# 6th st. pics



## bigsid (Jan 13, 2003)

Hey guys,

I thought I'd post a few pics of the conditions at 6th st. There were a few guys down there today, but no fish apparently. Here ya go:







[/IMG]








[/IMG] 








[/IMG]







[/IMG] 

I'm sure water is high about anywhere you go right now, but hopefully it'll be fishable in a week or so.

Take care...Sid


----------



## Bookmaker (Oct 3, 2003)

Thanks for the pics bigsid Man that looks not only nasty but down right dangerous


----------



## Wellston (Dec 28, 2000)

According to the news, they issued flood warnings for both Kent and Ionia County. I can see why after looking at your pictures. I crossed North Park bridge Saturday. The water was very high all along there also.
Jim


----------



## STEINFISHSKI (Jan 30, 2001)

No one wading? Take your staff!


----------



## fishing addict (Mar 15, 2003)

Great pics Sid.Thanks.
You said you saw some guys fishing?I,wonder how much weight they were using?A 2oz sinker in that water would feel like a nice fish on the retrieve.Snagging a small stick would be a real battle.


----------



## maxemus (Jan 13, 2002)




----------



## steelie (Sep 20, 2000)

Good Day,

Great pics! Should be seeing people tossing from the East Side... wonder how many will get stuck on the power line this year...

Steelie


----------



## bigsid (Jan 13, 2003)

Yeah, there were a few guys crowded around the fire dept. launch and 'ol Bill was fishing right on the blue 60' line. (pretty impressive!) I couldn't tell how anyone was rigged though.

I guess one good thing out of this, (other than drawing fish in) is that the nasty old dead deer that was hung up on the rocks should be gone!

Sid


----------



## steelie (Sep 20, 2000)

Good Day,

And I thought the deer was there for chum...

Steelie


----------



## Splicer (Jan 14, 2004)

I could make the ice breaker with out a problem there should be lots off fish out there in the ol bubbler hole


----------



## Wellston (Dec 28, 2000)

I had to stop downtown at the Post Office this morning. Noticed a couple of boats up close fishing the middle run. Seems like the water went down a bit, but still pretty high.
Jim


----------



## Whit1 (Apr 27, 2001)

> _Originally posted by STEINFISHSKI _
> *No one wading? Take your staff! *


Those conditions make the river prime for Extreme Wading, a competition pitting the adventurous wader against the mighty onslaught of the river in rage.

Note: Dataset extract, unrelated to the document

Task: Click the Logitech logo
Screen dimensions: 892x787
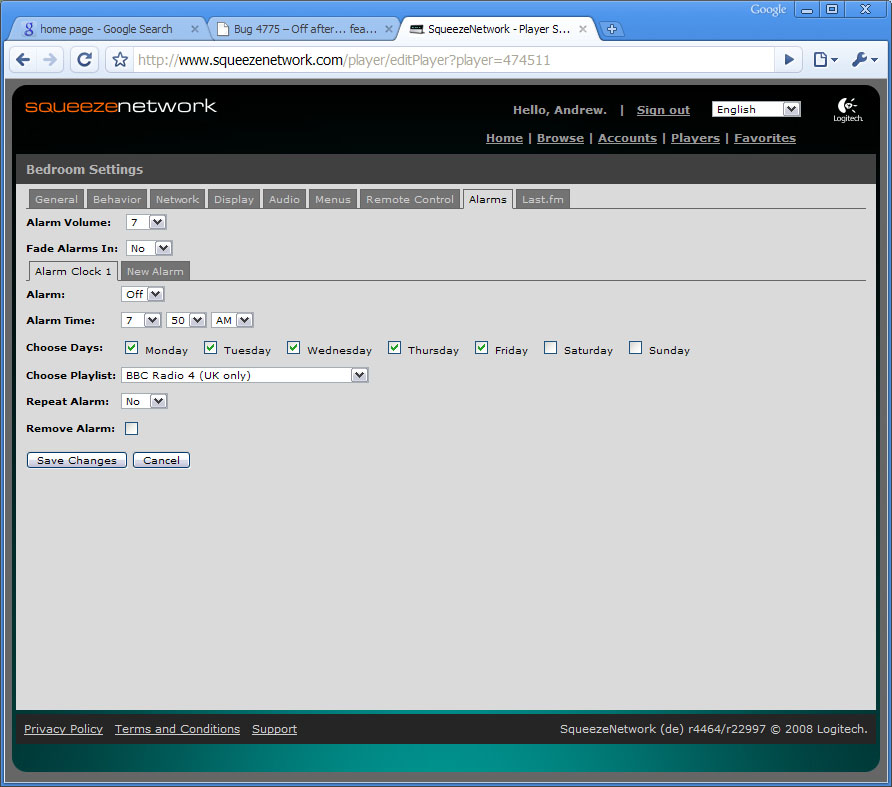Action: point(847,109)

The sign-up line is formed to the right!


----------



## TSS Caddis (Mar 15, 2002)

I can't imagine anyone is doing any good right now. The river just finally peaked and is still very dirty. I bet in the next day or so, it'll be prime.


----------



## FREEPOP (Apr 11, 2002)

Yesterday I looked at the river while on lunch. In Eaton Rapids, the Grand River is still quite high and I believe it'll take some time to come down. I'll look again today at lunch and let you know.


----------



## steelie (Sep 20, 2000)

Good Day,

The following link provides great info on the Grand from the USGS.

http://waterdata.usgs.gov/mi/nwis/uv?04119000


I am not a big guy, (5'8" 145) but find that when the cfs are 2,200 or less I can get out there safely...

Steelie


----------



## TSS Caddis (Mar 15, 2002)

As soon as it starts creasing that ice breaker, it should really start to turn on for boat anglers, maybe by the weekend. I can't image that it will be wadeable for at least another couple weeks.


----------



## gomer (Dec 30, 2000)

it'll be a long while before it is wadeable...... at least a few weeks. i wait till it is about 4,000 cfs but i am a pretty good sized (6'1'' 225lbs) and i know my way around out there.


----------



## steelie (Sep 20, 2000)

Good Day,

You got it Adam... Me being a little guy I can do the lower river more easily vs. being up at the dam in "high" water. Sometimes that crossing in below the second run can be treacherous... always see people take headers when they miss the step... even in the ankle deep water of fall..... 

Steelie


----------



## FREEPOP (Apr 11, 2002)

The river in Eaton Rapids is down maybe 8-12 inches today from the last time I saw it. It is still very high and needs to go down about that much more to be normal. There are many tribs before it gets to G. R. but I thought I'd let you know what I have been seeing. It may take a couple of days to a week to settle from here to there and that way you'll have a fair warning


----------



## fishing addict (Mar 15, 2003)

The Thornapple is still way up too.Thanks FREEPOP.


----------